# Knowledge Map

This repository builds the microbiome + imaging phenotype portion of the SanoMap knowledge graph. All extracted artifacts remain organized around the same direct-evidence policy that MINERVA uses: only verified figure edges are promoted to `CORRELATES_WITH`, only text-derived phenotype-to-disease edges are admitted as `ASSOCIATED_WITH`, and direct text subject-to-phenotype candidates or shared-disease bridge matches stay in audit-only lanes.

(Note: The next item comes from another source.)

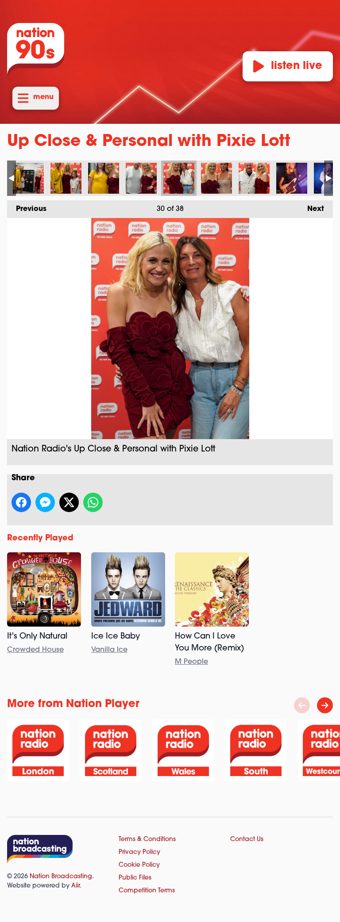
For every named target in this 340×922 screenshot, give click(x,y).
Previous (26, 209)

The following Mermaid diagram makes the current schema explicit:

```mermaid
flowchart LR
  M[Microbe] -->|CORRELATES_WITH| RF[RadiomicFeature]
  M -->|CORRELATES_WITH| BCF[BodyCompositionFeature]
  MS[MicrobialSignature] -->|CORRELATES_WITH| RF
  MS -->|CORRELATES_WITH| BCF
  M -. audit-only text axis .-> RF
  M -. audit-only text axis .-> BCF
  MS -. audit-only text axis .-> RF
  MS -. audit-only text axis .-> BCF
  RF -->|ASSOCIATED_WITH| D[Disease]
  BCF -->|ASSOCIATED_WITH| D
  RF -->|MEASURED_AT| BL[BodyLocation]
  BCF -->|MEASURED_AT| BL
  RF -->|ACQUIRED_VIA| IM[ImagingModality]
  BCF -->|ACQUIRED_VIA| IM
  IM -->|REPRESENTED_BY| IR[ImageRef]
  M -->|POSITIVELY_CORRELATED_WITH|NEGATIVELY_CORRELATED_WITH| D
  BH["Bridge Hypotheses (audit-only)"]
  BH -. audit-only .-> D
```

Each edge is grounded in a particular pipeline stage:

- `Microbe`/`MicrobialSignature` candidates come from the MINERVA-aligned NER + cleanup pipeline.
- `RadiomicFeature` and `BodyCompositionFeature` nodes originate in the radiomics text extractor plus vision verification stages.
- `Disease` mentions are filtered through the shared span cleanup helper before entering the relation extractor.
- `BodyLocation` nodes (liver, lung, colon, abdomen, etc.) are extracted from text mentions that carry a `body_location` field. They link to phenotype features via `MEASURED_AT`.
- `ImagingModality` nodes (CT, MRI, PET, DXA, etc.) are extracted from text mentions that carry a `modality` field, with DICOM codes where applicable. They link to phenotype features via `ACQUIRED_VIA` and to representative figures via `REPRESENTED_BY`.
- `ImageRef` nodes are first-class graph nodes produced from verified Vision Track figures. Each node stores the PMCID, figure ID, panel ID, topology (heatmap/forest_plot), and image path. They complete the professor's four-part chain: `Disease ← Feature → BodyLocation / ImagingModality → ImageRef`.
- `POSITIVELY_CORRELATED_WITH|NEGATIVELY_CORRELATED_WITH` edges are direct signed microbe-disease edges derived from MINERVA-aligned relation extraction with self-consistency, separate from the phenotype axis.
- `PhenotypeAxisCandidate` rows capture direct text subject-to-phenotype evidence candidates and remain explicitly marked `not_for_graph_ingestion`.
- `BridgeHypothesis` rows are retained in audit artifacts but explicitly marked as `not_for_graph_ingestion` so they never become asserted edges.